How does a bit field work with character types?

Question

   struct stats
   {
       char top         : 1; 
       char bottom      : 1;
       char side        : 2;
   } MyStat;  

I have seen this format with integers but how does the above char bit field work and what does it represent?

Thank You.

Answer 1

Char bit fields work in the same way as int, just the base type is 8-bit wide, not 32-bit. So you'd get a struct stats, which has the size of 1 byte, and 3 member variables, occupying a total of 4 bits.

Answer 2

Bitfields should be declared with type signed int, unsigned int, or bool from <stdbool.h>. Other types may or may not be legal (depending on the platform), but be careful about the signedness — plain int may be taken to be unsigned for a bitfield.

That said, it may be a hint to the compiler that the alignment of the struct should be 1 and not sizeof(int).

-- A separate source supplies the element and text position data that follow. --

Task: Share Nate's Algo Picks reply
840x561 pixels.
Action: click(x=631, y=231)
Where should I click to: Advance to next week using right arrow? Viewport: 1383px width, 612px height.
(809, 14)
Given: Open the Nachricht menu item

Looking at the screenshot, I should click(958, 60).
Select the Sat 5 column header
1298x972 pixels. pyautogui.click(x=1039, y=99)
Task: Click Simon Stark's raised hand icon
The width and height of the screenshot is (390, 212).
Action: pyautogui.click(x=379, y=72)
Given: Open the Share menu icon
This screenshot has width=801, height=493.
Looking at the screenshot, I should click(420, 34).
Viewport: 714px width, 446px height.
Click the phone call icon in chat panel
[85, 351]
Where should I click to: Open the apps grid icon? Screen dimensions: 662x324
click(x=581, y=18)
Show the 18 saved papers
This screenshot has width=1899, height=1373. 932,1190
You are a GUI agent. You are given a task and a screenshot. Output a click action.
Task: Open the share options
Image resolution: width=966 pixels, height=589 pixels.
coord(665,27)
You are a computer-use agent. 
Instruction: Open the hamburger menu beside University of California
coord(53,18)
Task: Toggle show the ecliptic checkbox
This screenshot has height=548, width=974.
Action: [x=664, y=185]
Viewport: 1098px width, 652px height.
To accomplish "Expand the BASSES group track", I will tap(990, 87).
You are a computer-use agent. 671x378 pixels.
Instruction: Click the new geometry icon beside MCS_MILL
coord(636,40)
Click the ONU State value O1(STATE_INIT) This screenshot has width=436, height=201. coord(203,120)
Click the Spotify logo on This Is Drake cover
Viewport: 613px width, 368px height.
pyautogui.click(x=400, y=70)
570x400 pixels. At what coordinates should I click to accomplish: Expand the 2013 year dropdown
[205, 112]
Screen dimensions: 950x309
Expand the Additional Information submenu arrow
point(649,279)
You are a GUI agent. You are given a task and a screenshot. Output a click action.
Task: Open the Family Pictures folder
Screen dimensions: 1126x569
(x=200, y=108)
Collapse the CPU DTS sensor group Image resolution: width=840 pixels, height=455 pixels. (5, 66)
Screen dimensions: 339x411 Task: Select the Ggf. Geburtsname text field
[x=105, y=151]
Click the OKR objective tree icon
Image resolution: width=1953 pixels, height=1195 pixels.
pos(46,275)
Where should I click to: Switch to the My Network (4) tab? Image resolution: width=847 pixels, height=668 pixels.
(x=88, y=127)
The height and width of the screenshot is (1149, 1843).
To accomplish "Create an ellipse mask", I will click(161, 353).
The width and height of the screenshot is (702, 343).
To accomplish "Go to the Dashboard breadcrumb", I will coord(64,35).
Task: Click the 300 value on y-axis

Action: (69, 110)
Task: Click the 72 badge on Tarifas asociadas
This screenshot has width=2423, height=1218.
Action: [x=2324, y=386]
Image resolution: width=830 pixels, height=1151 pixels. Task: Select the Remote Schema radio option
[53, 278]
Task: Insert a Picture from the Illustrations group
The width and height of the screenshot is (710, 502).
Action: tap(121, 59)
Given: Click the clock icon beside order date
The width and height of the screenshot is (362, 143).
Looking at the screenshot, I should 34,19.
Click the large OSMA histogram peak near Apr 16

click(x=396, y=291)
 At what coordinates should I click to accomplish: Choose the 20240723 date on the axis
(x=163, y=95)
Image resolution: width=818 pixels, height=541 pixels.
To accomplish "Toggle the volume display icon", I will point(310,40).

And the compiler is allowed to accept char and assign it such meaning.

According to C99 6.7.2.1/9,

A bit-field is interpreted as a signed or unsigned integer type consisting of the specified number of bits. If the value 0 or 1 is stored into a nonzero-width bit-field of type _Bool, the value of the bit-field shall compare equal to the value stored.

and a footnote:

As specified in 6.7.2 above, if the actual type specifier used is int or a typedef-name defined as int, then it is implementation-defined whether the bit-field is signed or unsigned.

Answer 3

it just defines the size of the variable that you will use.

char
int

This is not supported by the standard (typical use is unsigned int), but it's a nice attempt :)

re: your query, it's an attempt by the implementer to use less memory for their bitfields (char as opposed to unsigned int)

Additionally, from Atmel, we get:

in the C Standard, only “unsigned (int)” and “int” are acceptable datatypes for a bitfield member. Some compilers allow “unsigned char” ........